As you can see from the outputs, something went wrong here. The call from 'ui' component should have succeeded, but instead it failed. To debug this, we can leverage network policy agent logs to see where the issue is.

Network policy agent logs are available in the file /var/log/aws-routed-eni/network-policy-agent.log on each worker node. Lets see if there are any DENY statements being logged in that file:

~$POD_HOSTIP_1=$(kubectl get po --selector app.kubernetes.io/component=service -n orders -o json | jq -r '.items[0].spec.nodeName')
~$kubectl debug node/$POD_HOSTIP_1 -it --image=ubuntu
# Run these commands inside the pod
~$grep DENY /host/var/log/aws-routed-eni/network-policy-agent.log | tail -5
{"level":"info","timestamp":"2023-11-03T23:02:17.916Z","logger":"ebpf-client","msg":"Flow Info:  ","Src IP":"10.42.190.65","Src Port":55986,"Dest IP":"10.42.117.209","Dest Port":8080,"Proto":"TCP","Verdict":"DENY"}
{"level":"info","timestamp":"2023-11-03T23:02:18.920Z","logger":"ebpf-client","msg":"Flow Info:  ","Src IP":"10.42.190.65","Src Port":55986,"Dest IP":"10.42.117.209","Dest Port":8080,"Proto":"TCP","Verdict":"DENY"}
{"level":"info","timestamp":"2023-11-03T23:02:20.936Z","logger":"ebpf-client","msg":"Flow Info:  ","Src IP":"10.42.190.65","Src Port":55986,"Dest IP":"10.42.117.209","Dest Port":8080,"Proto":"TCP","Verdict":"DENY"}
~$exit

As you could see from the outputs calls from the 'ui' component have been denied. On further analysis, we can find that in our network policy, in the ingress section, we just have podSelector and no namespaceSelector. As the namespaceSelector is empty, it will default to the namespace of the network policy, which is 'orders'. Hence, the policy would be interpreted as allowing pods matching the label 'app.kubernetes.io/name: ui' from the 'orders' namespace, resulting in traffic from the ui' component being denied.

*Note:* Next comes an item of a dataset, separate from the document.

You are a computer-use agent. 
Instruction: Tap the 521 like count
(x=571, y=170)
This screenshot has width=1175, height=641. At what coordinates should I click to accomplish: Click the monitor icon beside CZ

Let's fix the network policy and try again.

~$kubectl apply -f ~/environment/eks-workshop/modules/networking/network-policies/apply-network-policies/allow-order-ingress-success-debug.yaml

Now check that the 'ui' can connect:

~$kubectl exec deployment/ui -n ui -- curl -v orders.orders/orders --connect-timeout 5
*   Trying XXX.XXX.XXX.XXX:80...
* Connected to orders.orders (172.20.248.36) port 80 (#0)
> GET /orders HTTP/1.1
> Host: orders.orders
> User-Agent: curl/7.88.1
> Accept: */*
>
< HTTP/1.1 200
...

As you could see from the outputs, now the 'ui' component is able to call the 'orders' service component, and the issue is resolved.